INPUT FOR THIS TASK:
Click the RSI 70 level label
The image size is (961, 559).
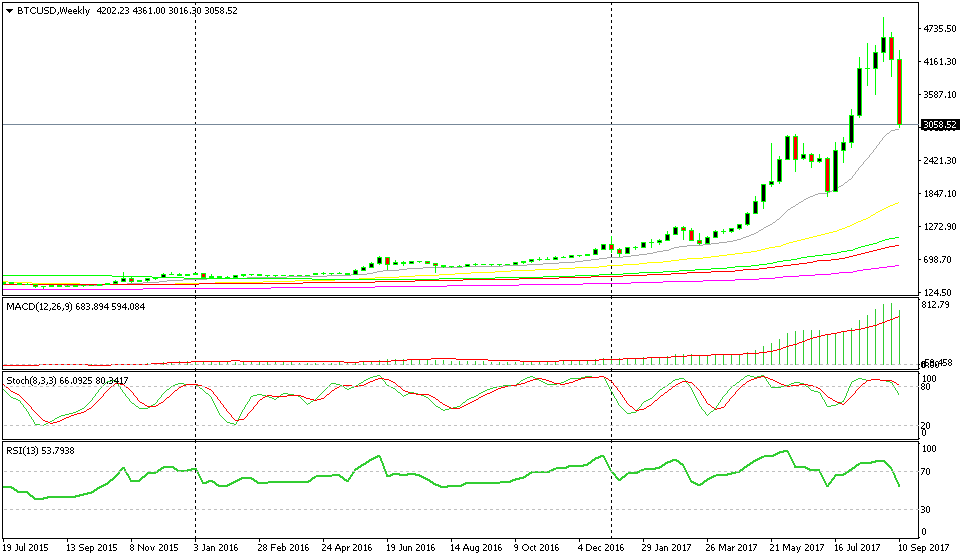click(929, 469)
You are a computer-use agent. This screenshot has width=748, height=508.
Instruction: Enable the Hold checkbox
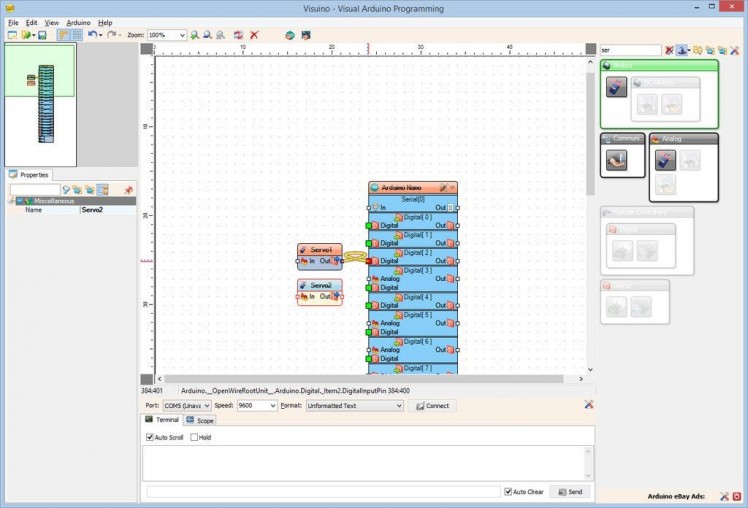point(195,437)
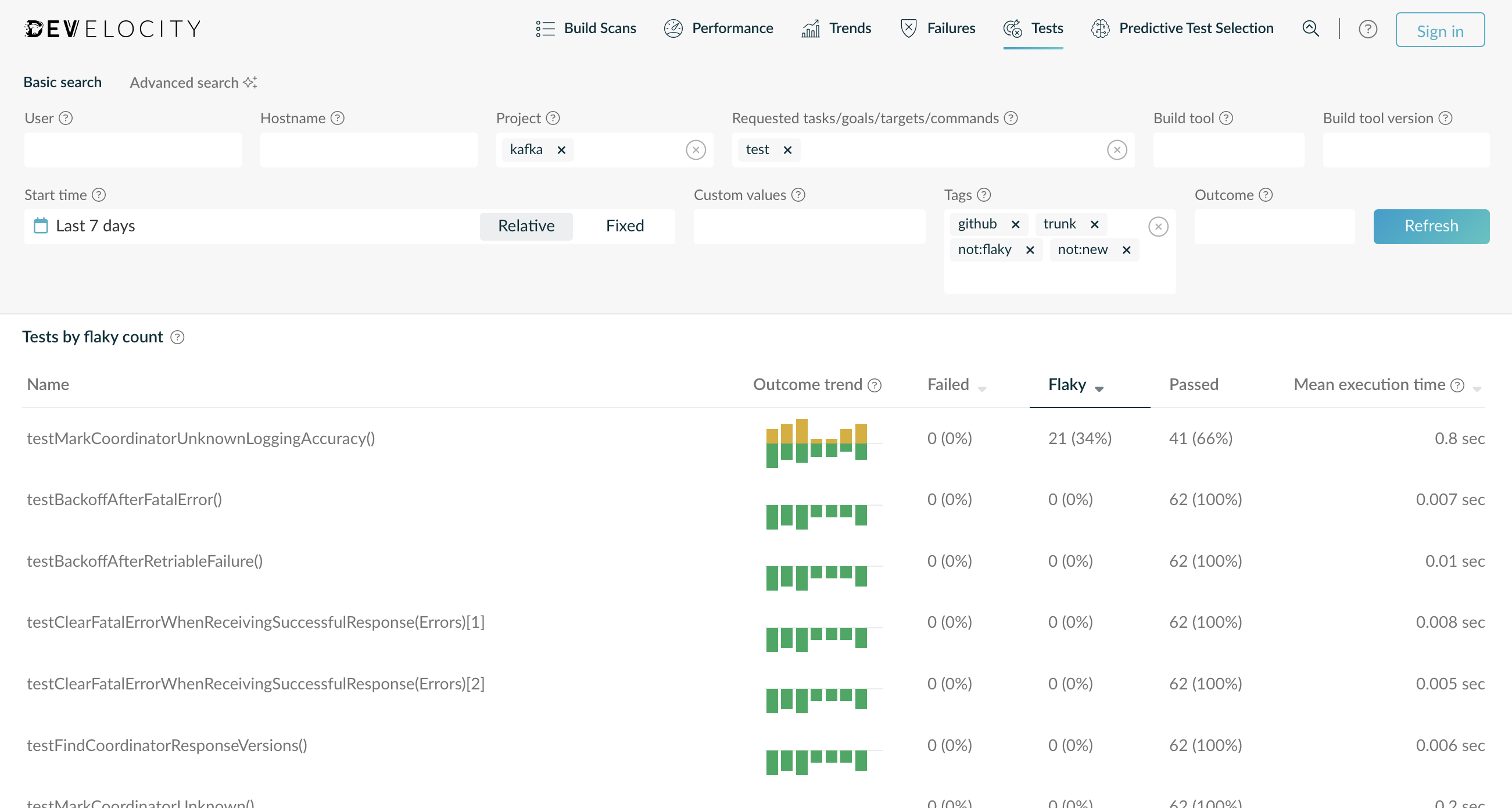Click the Sign in button
Image resolution: width=1512 pixels, height=808 pixels.
(x=1439, y=30)
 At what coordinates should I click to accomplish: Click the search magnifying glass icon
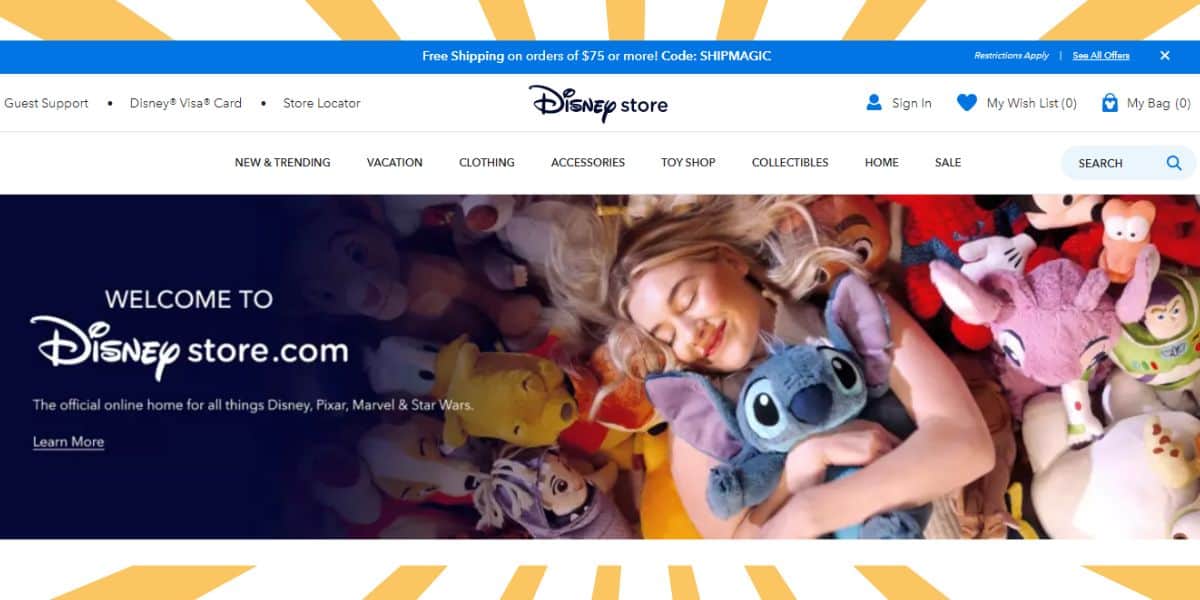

TASK GOAL:
If a line holds an image, leave the image out; retype everything else in the entries exactly.

PROBLEM SOLUTION:
Click the RSI 70 level label
The image size is (961, 559).
click(929, 469)
You are a computer-use agent. This screenshot has width=748, height=508.
Instruction: Enable the Hold checkbox
point(195,437)
Click the Sign in button
Image resolution: width=1512 pixels, height=808 pixels.
(x=1439, y=30)
 At what coordinates should I click to accomplish: Click the search magnifying glass icon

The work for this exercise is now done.